If our visualization was a function, the dimensions would be the list of argument it accepts. In pseudo-code, it could look something like this:
scatterPlot(x: number[], y: number[], size: number[], label: string[])
Now that we know what our visualization needs, we need to figure out how to map a query response from a data source to each of these dimensions. Since users can build their own queries in Grafana, the query result can include fields that aren’t even used by our visualization.
I’ve found two predominant approaches for selecting the data frame fields to use for each dimension: by type or by name.
Select dimensions by field type
// Select field by type.
const valueField = frame.fields.find((field) => field.type === FieldType.number);
If your visualization only uses one field for each type, most likely you should select the field by type. In fact, this is what many of the built-in visualizations do for visualizing time series. This works because any frame that has a field of type time
and number
is effectively a time series.
If your visualization requires multiple fields of the same type, selecting by type means that you need to rely on the order of the fields. If your dimensions have inherent order, such as start and end time, this can still work. But if the frame contains fields for both number of pageviews and unique visitors, your users need to resort to documentation to know in which order they should be in.
Select dimensions by field name
// Select field by name.
const valueField = frame.fields.find((field) => field.name === options.valueField);
If we instead rely on the field name, you can select the field you want no matter how the user contructed the frame. However, hard-coding the expected field name, again, means that the user needs to read the docs to know what do alias the field names to. Instead you should make the name configurable by the user. That way the user can select the field to use for which dimension.
The hybrid approach
Both of these approaches have their pros and cons. Selecting by type means that the visualization “just works” when the user selects it, with minimal configuration. When you do need the extra configuration however, selecting by field name is going to be more flexible.
Instead of choosing between them, I’ve found that combining them lets you address the downsides with each of them.
- Select fields by type to provide a sensible default configuration.
- Allow user to select by name for when the defaults don’t work for them.

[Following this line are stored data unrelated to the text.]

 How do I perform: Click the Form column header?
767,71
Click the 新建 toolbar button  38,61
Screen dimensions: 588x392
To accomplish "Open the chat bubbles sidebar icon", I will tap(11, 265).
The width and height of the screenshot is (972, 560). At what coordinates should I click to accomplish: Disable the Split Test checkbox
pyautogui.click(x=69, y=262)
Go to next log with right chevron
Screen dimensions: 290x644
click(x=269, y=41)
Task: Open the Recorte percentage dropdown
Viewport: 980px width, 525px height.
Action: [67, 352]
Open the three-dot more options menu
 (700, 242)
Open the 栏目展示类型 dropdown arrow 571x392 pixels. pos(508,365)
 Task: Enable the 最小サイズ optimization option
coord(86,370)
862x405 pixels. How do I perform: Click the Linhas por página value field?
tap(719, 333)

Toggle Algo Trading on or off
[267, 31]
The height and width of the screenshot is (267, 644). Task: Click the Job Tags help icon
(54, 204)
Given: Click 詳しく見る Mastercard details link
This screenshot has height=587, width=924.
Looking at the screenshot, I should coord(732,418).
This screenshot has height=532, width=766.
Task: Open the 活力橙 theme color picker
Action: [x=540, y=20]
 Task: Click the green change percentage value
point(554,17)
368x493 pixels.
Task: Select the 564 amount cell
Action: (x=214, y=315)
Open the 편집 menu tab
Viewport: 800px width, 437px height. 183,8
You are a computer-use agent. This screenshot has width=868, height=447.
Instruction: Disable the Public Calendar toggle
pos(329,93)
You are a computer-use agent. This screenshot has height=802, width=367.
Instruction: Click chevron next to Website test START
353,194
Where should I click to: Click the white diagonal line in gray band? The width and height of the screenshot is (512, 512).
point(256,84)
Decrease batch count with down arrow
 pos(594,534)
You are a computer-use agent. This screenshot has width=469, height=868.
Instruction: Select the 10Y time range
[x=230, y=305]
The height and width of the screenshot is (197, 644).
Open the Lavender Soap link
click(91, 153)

The following example first checks if the user has configured options.textField
. If they have, select field by name. If not, select by type.
// Select by type or name.
const textField = options.textField
? frame.fields.find((f) => f.name === options.textField)
: frame.fields.find((f) => f.type === FieldType.string);
For an example of how this would look like, here are the panel options from the Treemap panel. In this example, the data frame contains four fields: slug
and orgSlug
(text), and downloads
and popularity
(number).
Since the slug
field is the first field in the frame, it’s selected by default to use as the Label by dimension, so we don’t need to set it explicitly.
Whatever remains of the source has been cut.